INTERSPEECH is always a fascinating conference, with really smart folks, from all over the world, working on a very broad range of applications and research topics. In our daily work, we are typically very focused on the topics that are relevant to us as a company, and so it’s nice to take time to learn about new applications and new research areas. For example, I was amazed to learn about the new concerns over TTS fraud and the relatively new (to me at least) field dedicated to detecting spoofing (e.g. ASVspoof Challenge).
This year, the Rev AI Speech R&D team attended the conference in Graz, Austria. The team and I attended oral and poster sessions, looking for new trends in speech research, with a focus on general ASR systems (both hybrid and E2E), Speaker Diarization, and Rich Transcription. Of course, we also took the opportunity to reconnect with old colleagues, enjoy the sights in Graz, and meet new people from the industry and academia.

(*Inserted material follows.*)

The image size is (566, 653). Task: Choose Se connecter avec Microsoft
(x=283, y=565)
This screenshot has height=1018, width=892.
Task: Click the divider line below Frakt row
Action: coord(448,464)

With this in mind, I wanted to share some of our favorite papers and posters.
ASR Systems
The first talk of the conference, given by Ralf Schluter, presented a very good overview of modeling in ASR over the past few decades. From this presentation and many others during the week, it is clear that there has been tremendous progress in the end-to-end systems, but that those systems have not yet caught up with the traditional hybrid systems. It still seems like we are 3-5 years away from state-of-the-art e2e systems being used in production, and, by that time, we hopefully won’t be calling them end-to-end anymore.
What we found most interesting (and relevant to us) were the more traditional ASR systems presented, and some of the hidden details presented in the different posters and oral presentations.
Here is our selection of favorite papers/posters:
Paper / Poster | Part of the abstract |
The JHU ASR System for VOiCES from a Distance Challenge 2019 (PDF) | This paper describes the system developed by the JHU team for automatic speech recognition (ASR) of the VOiCES from a Distance Challenge 2019, focusing on single-channel distant/far-field audio under noisy conditions. |
LF-MMI Training of Bayesian and Gaussian Process Time Delay Neural Networks for Speech Recognition (PDF) | This paper investigates the use of Bayesian learning and Gaussian Process (GP) based hidden activations to replace the deterministic parameter estimates of standard lattice-free maximum mutual information (LF-MMI) criterion trained time-delay neural network (TDNN) acoustic models. |
RWTH ASR Systems for LibriSpeech: Hybrid vs Attention (PDF) | We present state-of-the-art automatic speech recognition (ASR) systems employing a standard hybrid DNN/HMM architecture compared to an attention-based encoder-decoder design for the LibriSpeech task. |
Language Modeling with Deep Transformers (PDF) | We explore deep autoregressive Transformer models in language modeling for speech recognition. |
Real-time One-pass Decoder for Speech Recognition Using LSTM Language Models (PDF) | This paper proposes a new architecture to perform real-time one-pass decoding using LSTM language models. To make decoding efficient, the estimation of look-ahead scores was accelerated by precomputing static look-ahead tables |
Improving Keyword Spotting and Language Identification via Neural Architecture Search at Scale (PDF) | In this paper, we present a novel Neural Architecture Search (NAS) framework to improve keyword spotting and spoken language identification models. |
Speaker Diarization
This year’s conference was also promising for advances in Speaker Diarization, with the second edition of the DIHARD challenge. The team came back with a few new ideas to test out from the different poster sessions on diarization.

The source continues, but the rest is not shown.